Activity: Exactly as they appear, write the lines from the one containing "Screen dimensions: 900x500" to the final line of the entries, leaving pictures out.

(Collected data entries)
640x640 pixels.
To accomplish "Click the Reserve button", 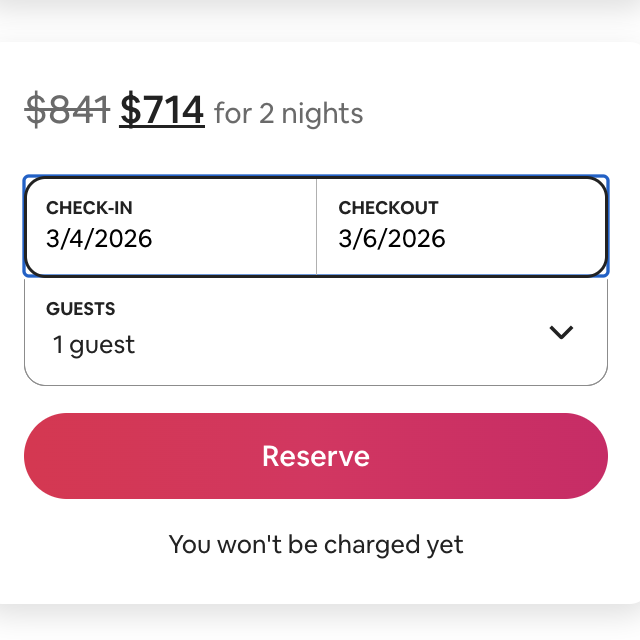I will (x=316, y=456).
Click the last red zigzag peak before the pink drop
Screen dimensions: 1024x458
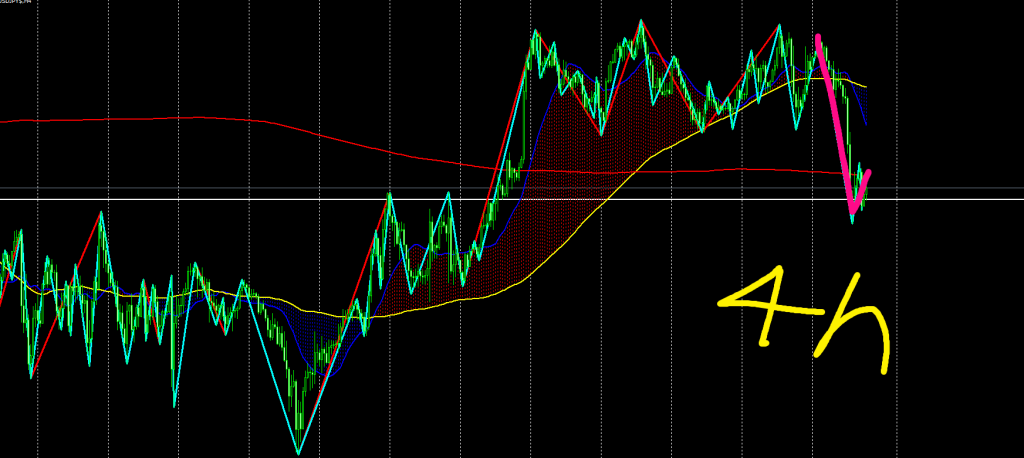781,26
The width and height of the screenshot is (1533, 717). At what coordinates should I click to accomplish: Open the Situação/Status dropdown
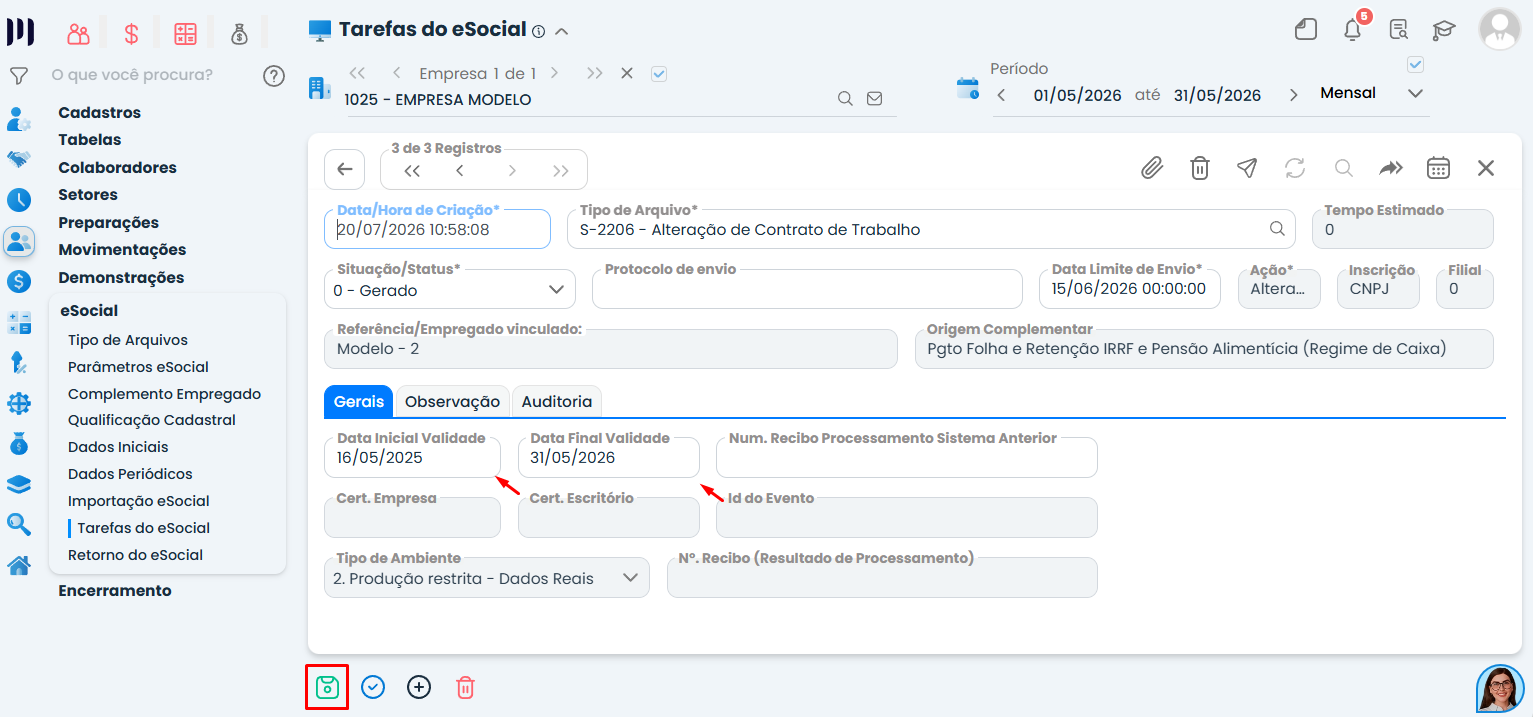tap(450, 289)
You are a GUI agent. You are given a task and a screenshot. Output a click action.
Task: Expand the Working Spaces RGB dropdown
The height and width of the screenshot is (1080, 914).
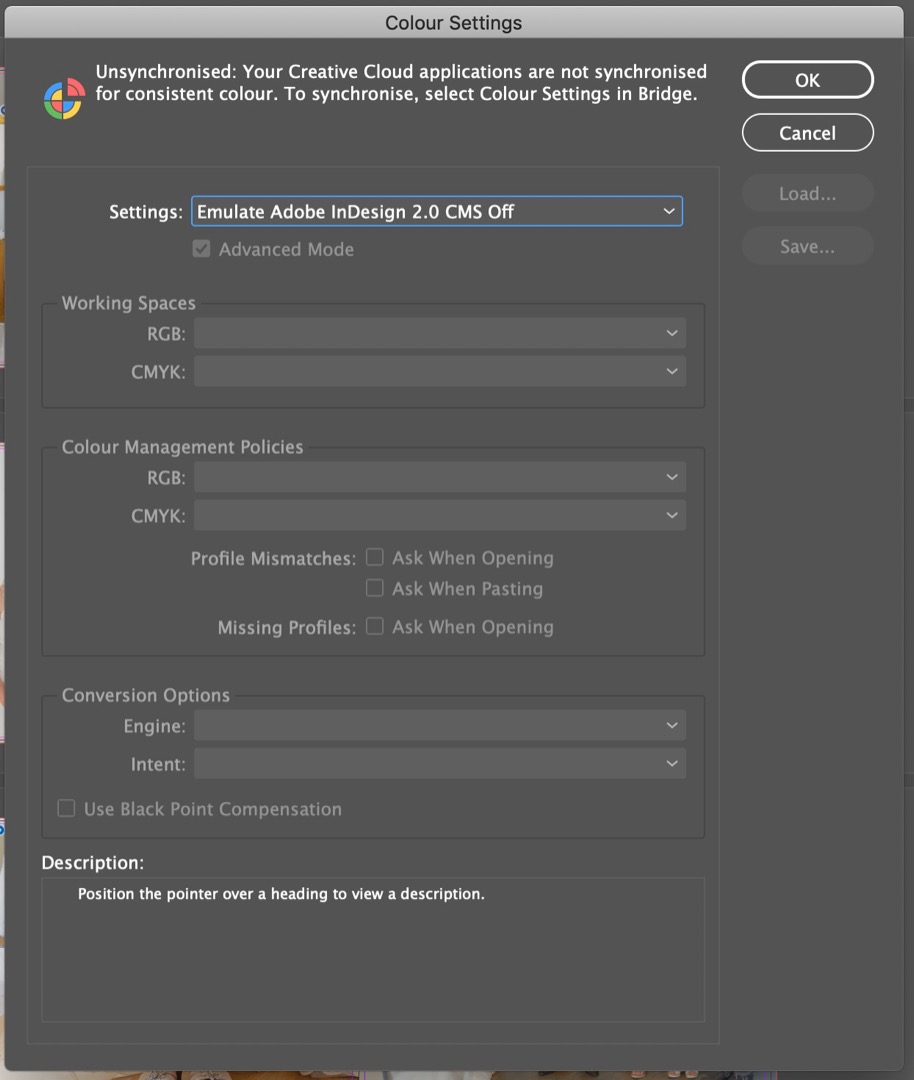pos(440,334)
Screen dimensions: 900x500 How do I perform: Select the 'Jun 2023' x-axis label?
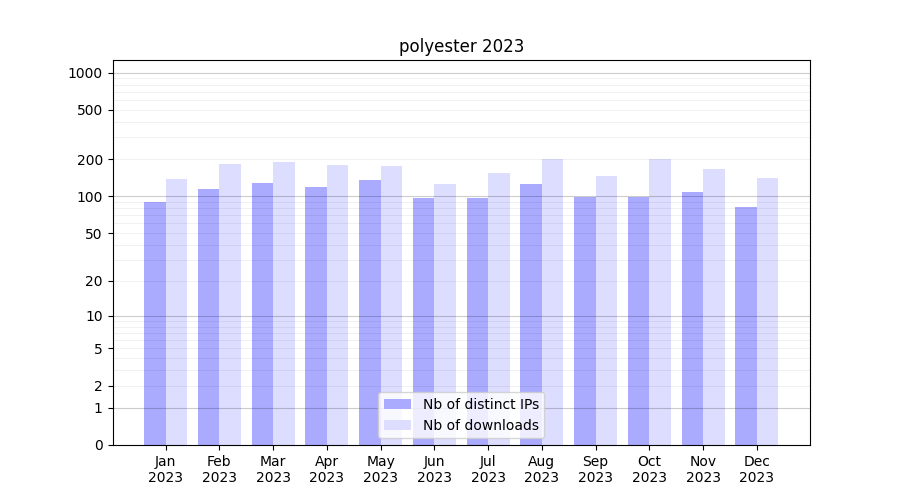pyautogui.click(x=434, y=469)
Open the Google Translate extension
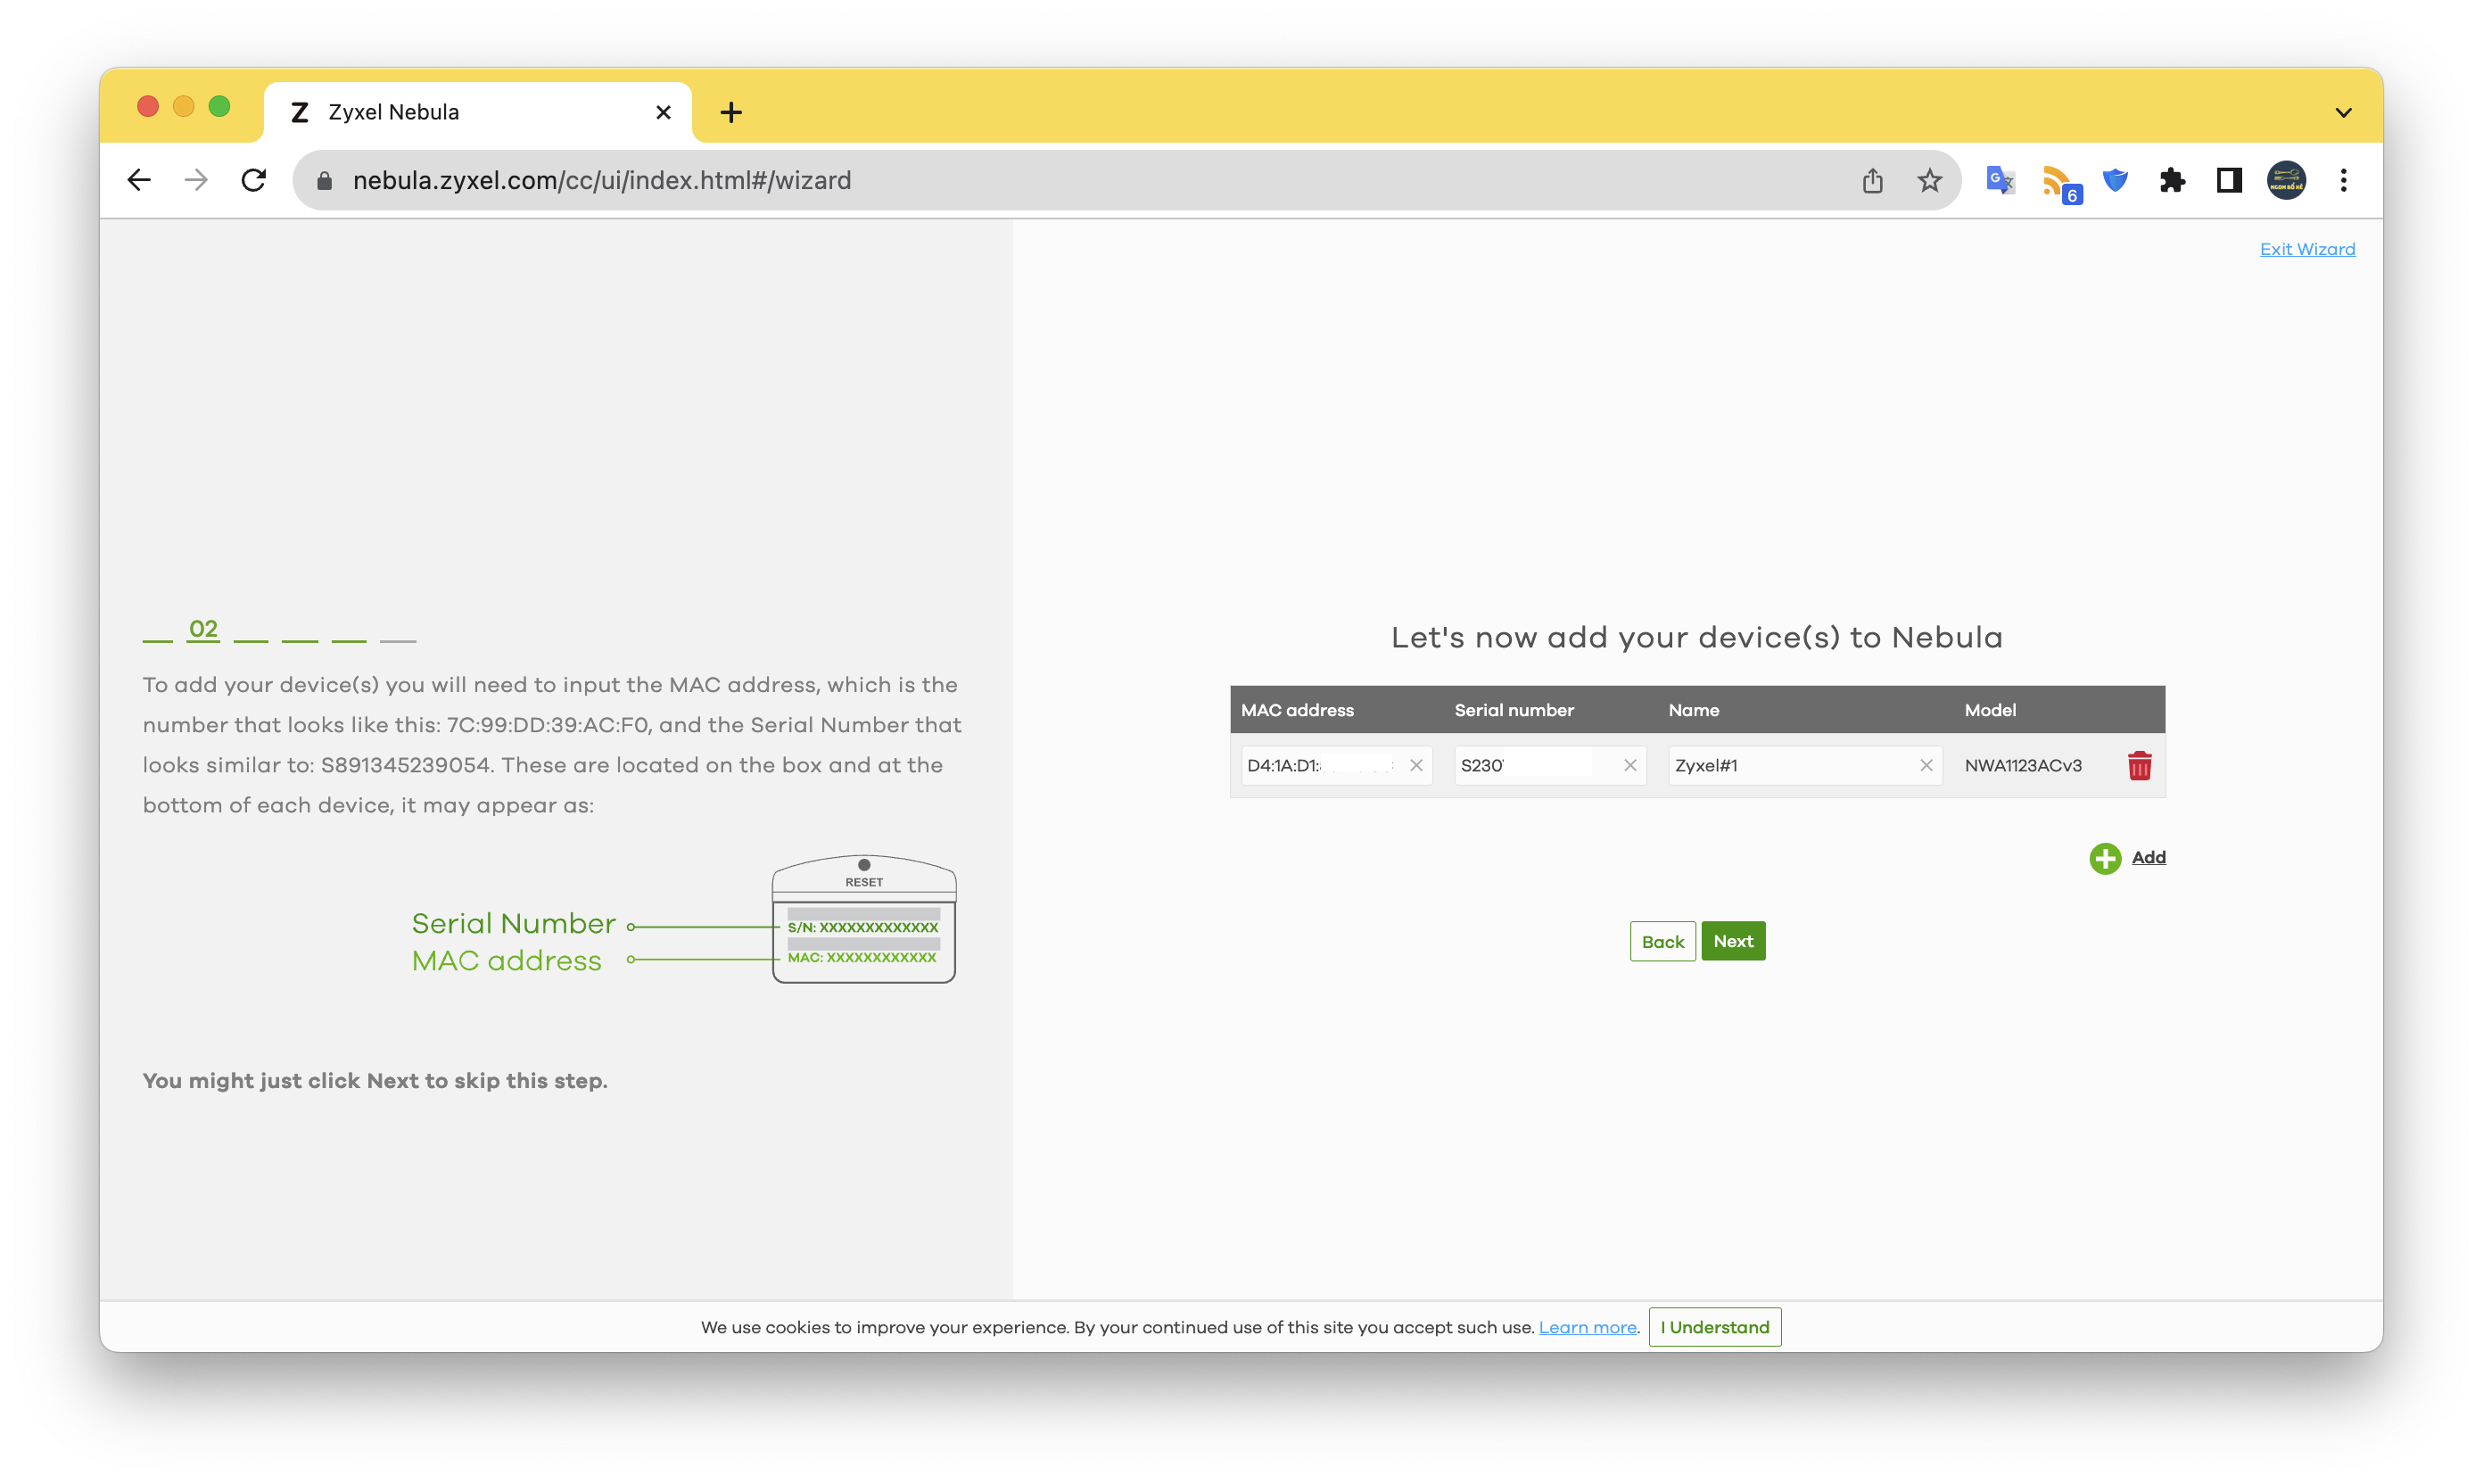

Finished task:
Screen dimensions: 900x500 How do I perform: Select the 'Jun 2023' x-axis label?
pyautogui.click(x=434, y=469)
Open the Google Translate extension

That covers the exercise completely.